# Records:
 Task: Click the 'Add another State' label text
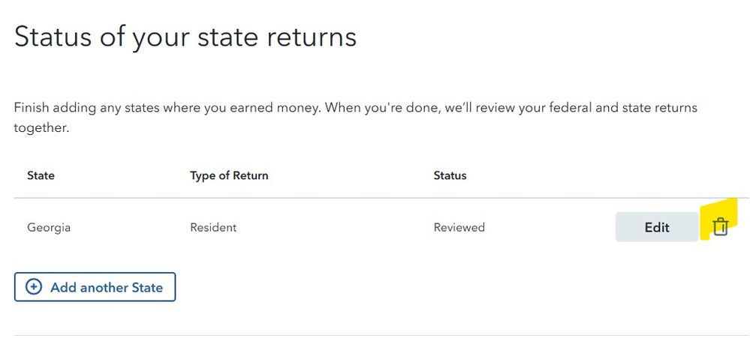(x=107, y=287)
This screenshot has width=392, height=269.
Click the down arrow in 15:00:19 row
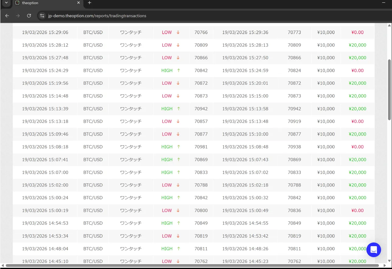[x=178, y=211]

# Exercise requirements:
Every line from the one with "This screenshot has width=392, height=269." through the end of the records is to be reproduced exactly, and the pictures are to be left out.

# Reply to the task:
This screenshot has width=392, height=269.
Click the down arrow in 15:00:19 row
[x=178, y=211]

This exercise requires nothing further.